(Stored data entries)
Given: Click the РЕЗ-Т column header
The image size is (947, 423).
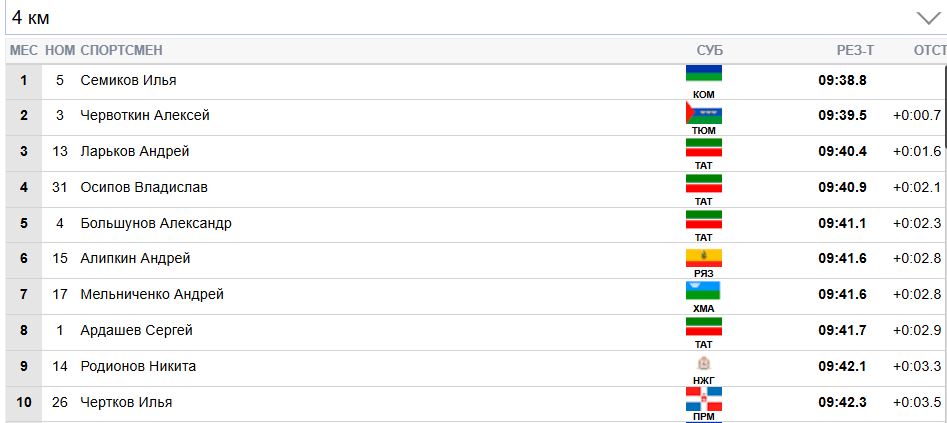Looking at the screenshot, I should (x=856, y=51).
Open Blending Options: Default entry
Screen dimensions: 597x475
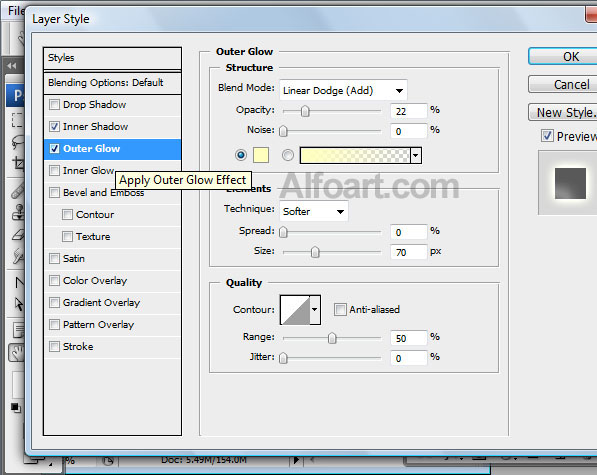coord(112,83)
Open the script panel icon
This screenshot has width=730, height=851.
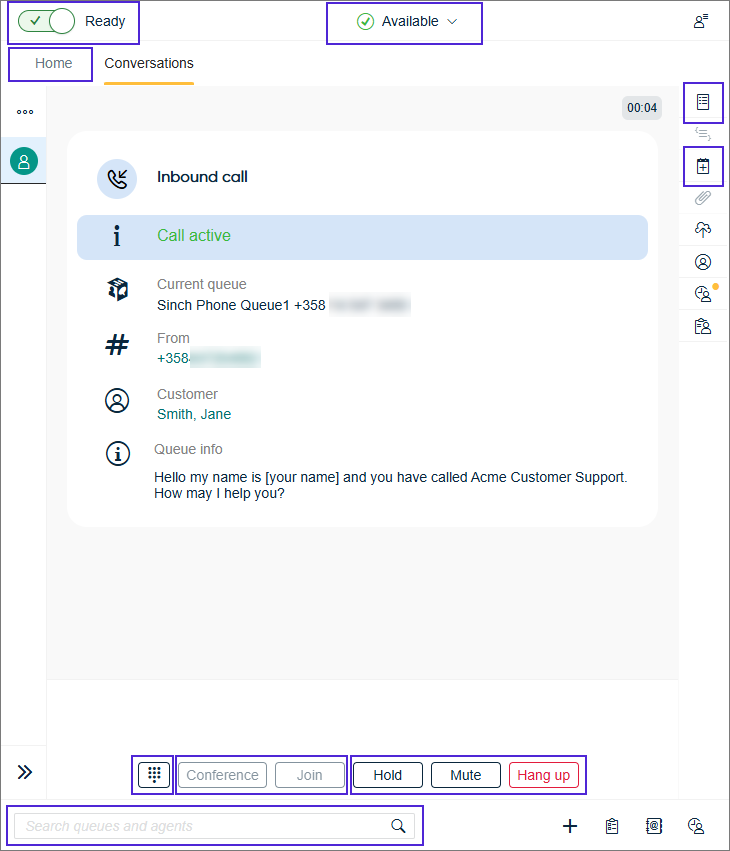(x=703, y=102)
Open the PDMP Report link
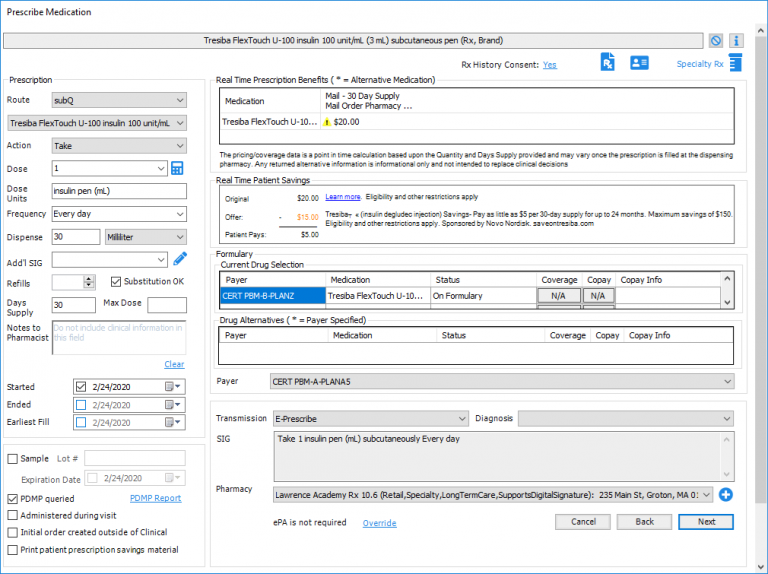The height and width of the screenshot is (574, 768). (x=155, y=498)
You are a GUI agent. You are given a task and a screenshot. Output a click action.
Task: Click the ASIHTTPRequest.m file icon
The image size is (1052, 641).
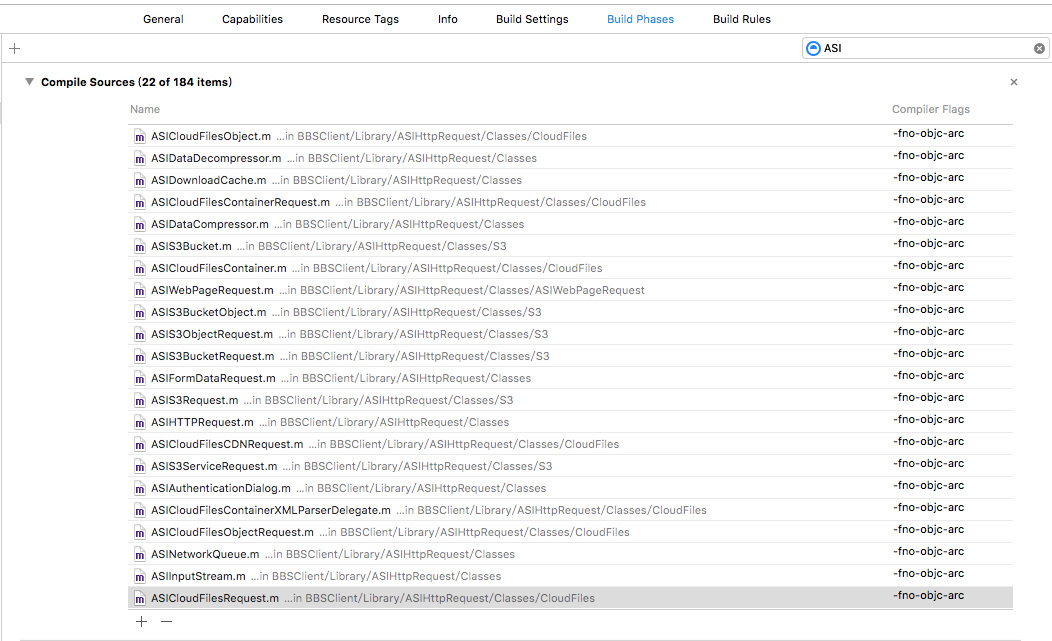[x=140, y=422]
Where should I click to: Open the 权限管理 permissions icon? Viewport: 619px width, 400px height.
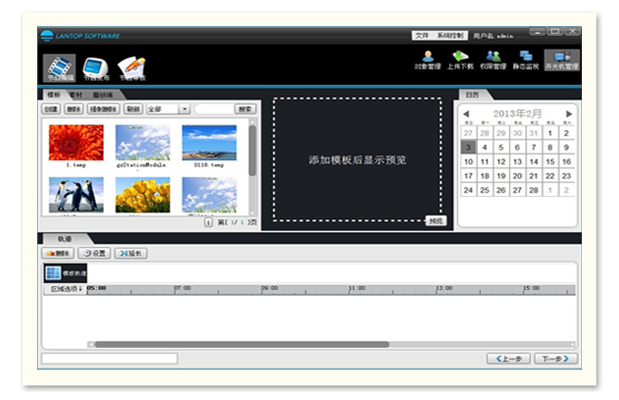tap(492, 60)
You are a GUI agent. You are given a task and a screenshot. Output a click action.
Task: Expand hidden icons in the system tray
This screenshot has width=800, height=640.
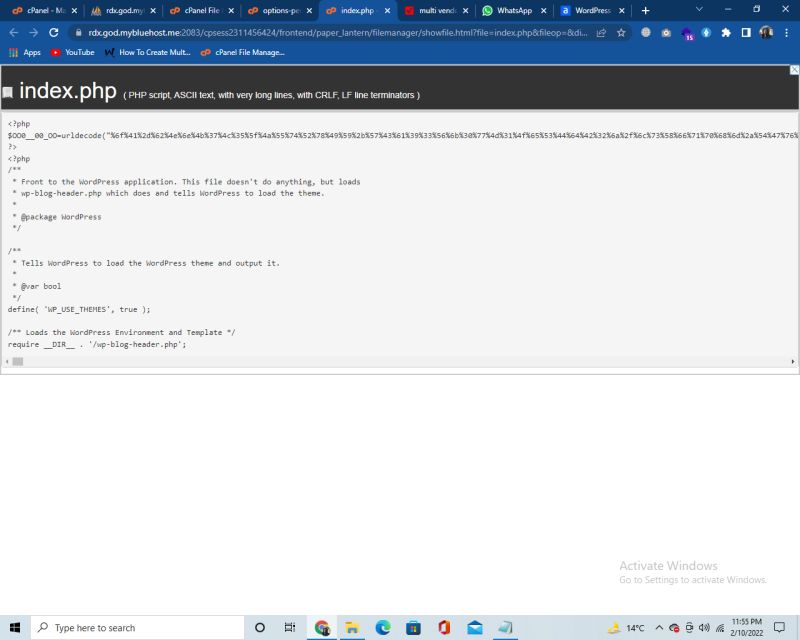click(x=660, y=627)
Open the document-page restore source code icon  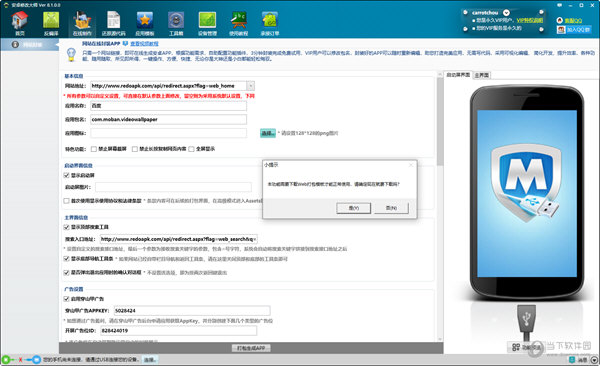[114, 23]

Task description
Word for word, restate the lines above from the first through the one that contains "Task: Click the ASIHTTPRequest.m file icon", and exclude all pictures.

Result of the exercise
Given: Click the РЕЗ-Т column header
The image size is (947, 423).
Looking at the screenshot, I should (x=856, y=51).
Open Blending Options: Default entry
Screen dimensions: 597x475
coord(112,83)
Open the script panel icon
This screenshot has width=730, height=851.
(x=703, y=102)
Open the PDMP Report link
The height and width of the screenshot is (574, 768). (x=155, y=498)
You are a GUI agent. You are given a task and a screenshot. Output a click action.
Task: Click the ASIHTTPRequest.m file icon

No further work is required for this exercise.